## What needs to be done
Please rewrite the stretch of lines from the one containing "Task: Click the address bar URL field" through the end of the lines, both ends included, keeping the requests as they are and scaling every answer coordinate by 2.6, rounded to a whole number with halves rounded up. Leave the pictures out of your answer.

## Listing
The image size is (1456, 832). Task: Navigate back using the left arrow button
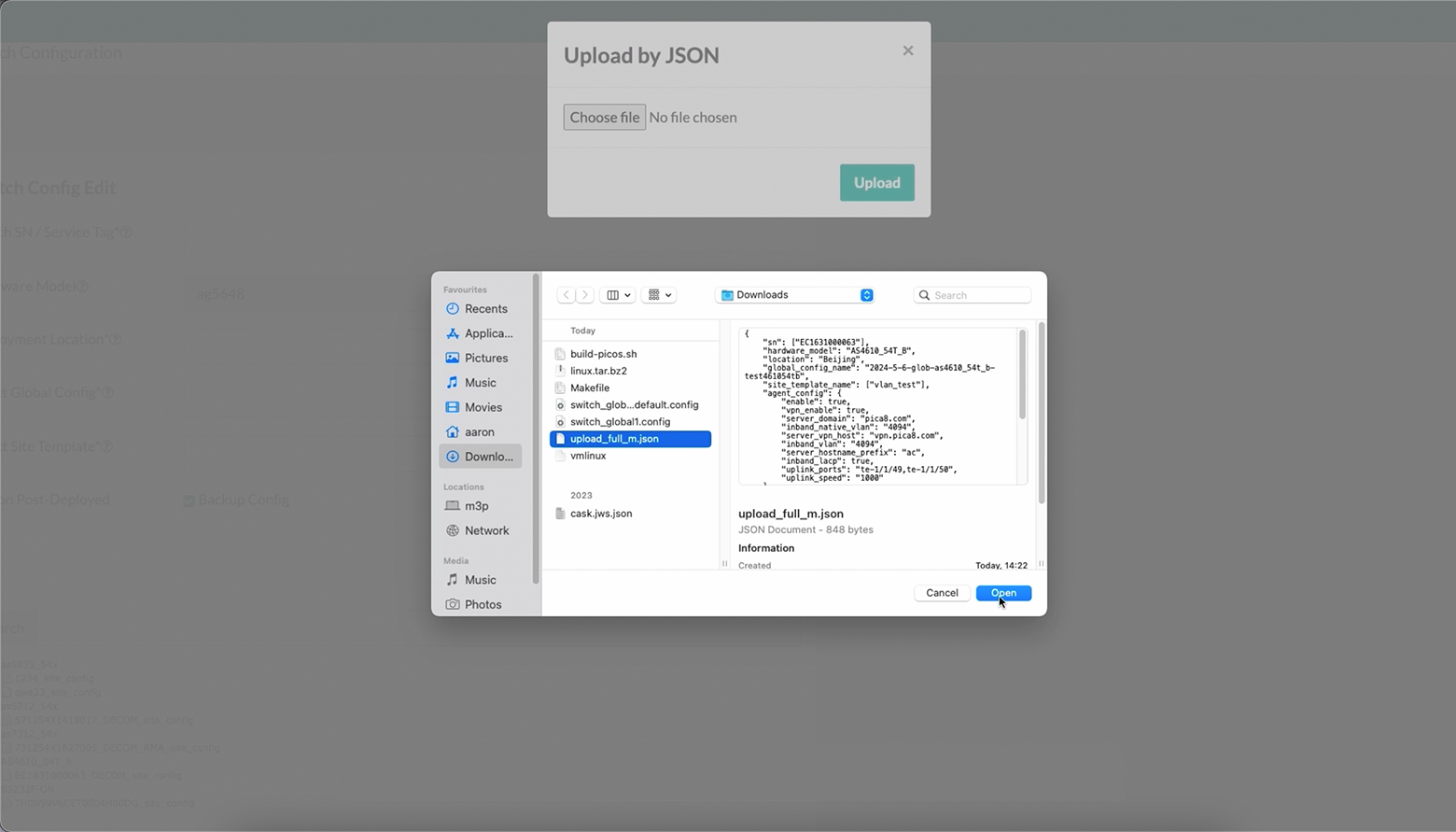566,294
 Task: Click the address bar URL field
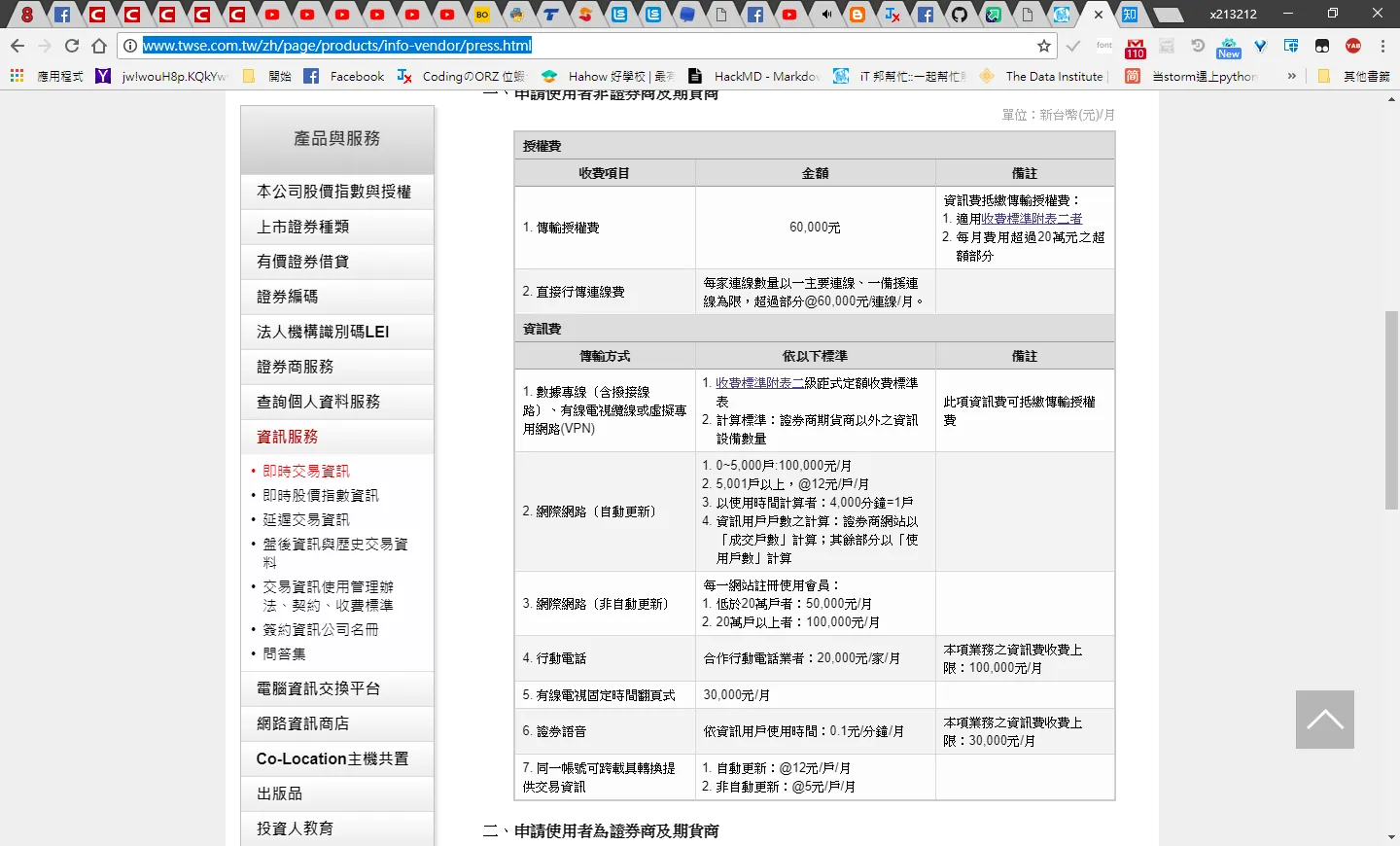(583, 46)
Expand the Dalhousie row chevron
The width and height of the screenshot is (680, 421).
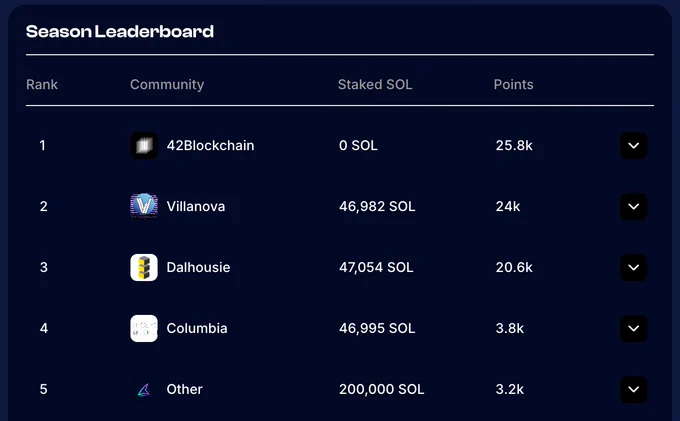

## Solved problem
 Task: Click the address bar URL field
(1516, 120)
Expand the Dalhousie row chevron
The width and height of the screenshot is (680, 421).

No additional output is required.